"“All men dream: but not equally. Those who dream by night in the dusty recesses of their minds wake in the day to find that it was vanity: but the dreamers of the day are dangerous men, for they may act their dreams with open eyes, to make it possible.” - T.E. Lawrence
For years I believe I was a dreamer. I'd have ideas (Oh I had ideas), I had plans, I had things that I thought would be cool to do. I had things that were not real but could be real, if only I bring them to pass.
But over time, dreams became fantasies. They're real not the same: dreams are something which can come to pass (albeit with work and hard effort), while fantasies are simply flights of fancy that can never come true. And they're not just the purely sexual kind that our culture so often defines them as: I am as likely to be a starship captain as am I to date a top tier model.

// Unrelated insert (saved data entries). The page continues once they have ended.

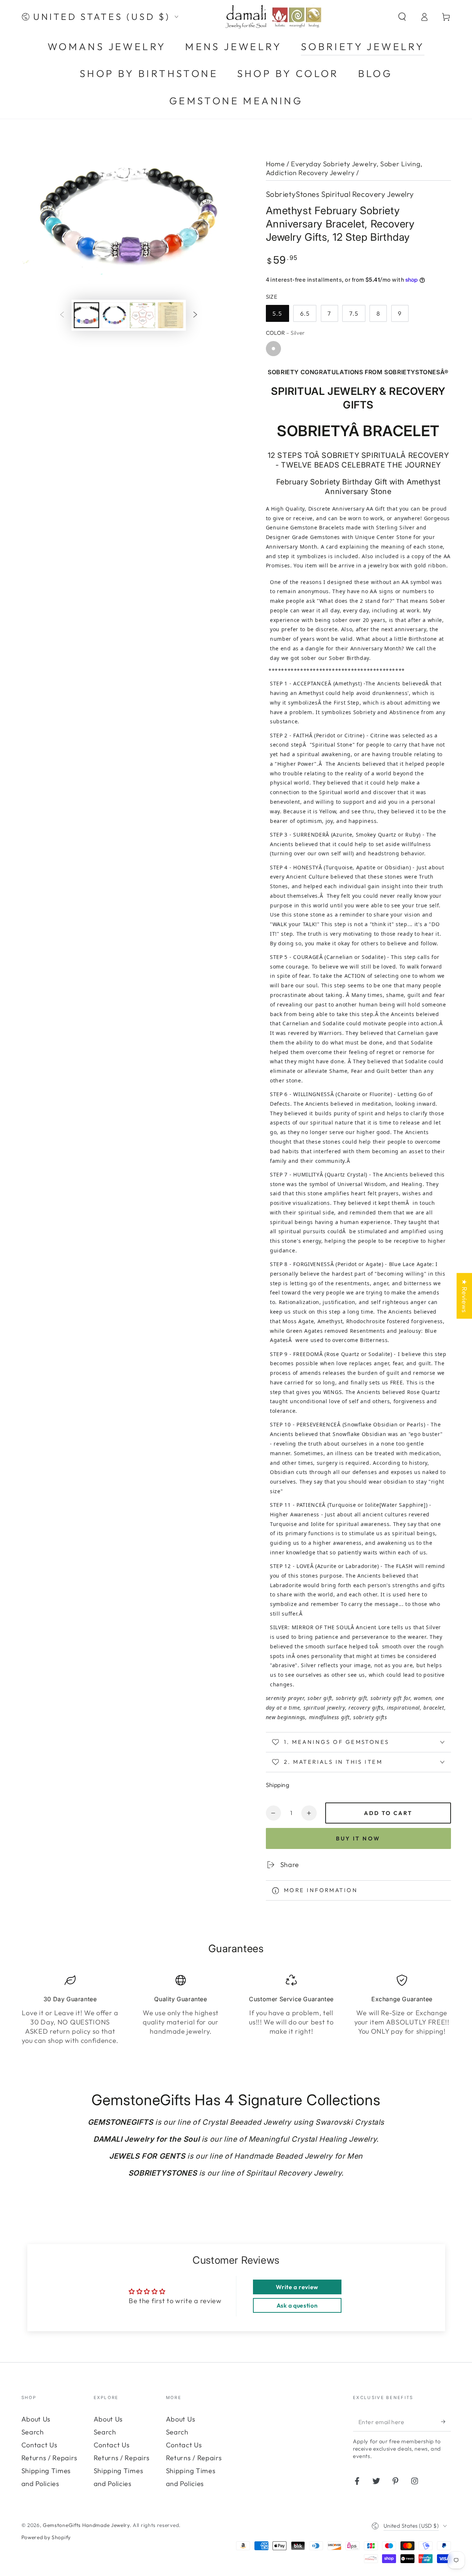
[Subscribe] (446, 2421)
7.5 (353, 313)
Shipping (277, 1784)
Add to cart (388, 1813)
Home (275, 164)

How did I get here? Dreams turn into fantasies when there is no longer any chance for dreams to come true. Whether by circumstance, whether by purpose, whether by the actions of others, too often we simply give up on them as being achievable. And so we turn to fantasies: they're not ever achievable, but at least that means that they have no chance of being mocked or never coming true or being crushed by others.
But fantasies cannot sustain a person. Sure, they're exciting and give one a place to stuff the frustrations of our day to day existence; however, at some point we discover that they are limited in scope. They simply turn into movies in our mind, playing over and over again as time passes us by.
To discover a dream after years of fantasy is hard; to actually acknowledge that it is something that is still capable of being accomplished after years is more difficult still. And the supreme step, to put it before another at the risk of having it mocked and be labeled "unachievable" the second time around, too often feels like watching the dream die all over again.
But in the end there is no choice. We are only ever given the choice of going forward or going back, never remaining in stasis. And at the end of our lives (and who knows when that will truly be) our family and friends will be enriched in remembering us as someone with dreams even if we failed at them instead of someone with fantasies that never did anything but live in our own self-defined internal realms.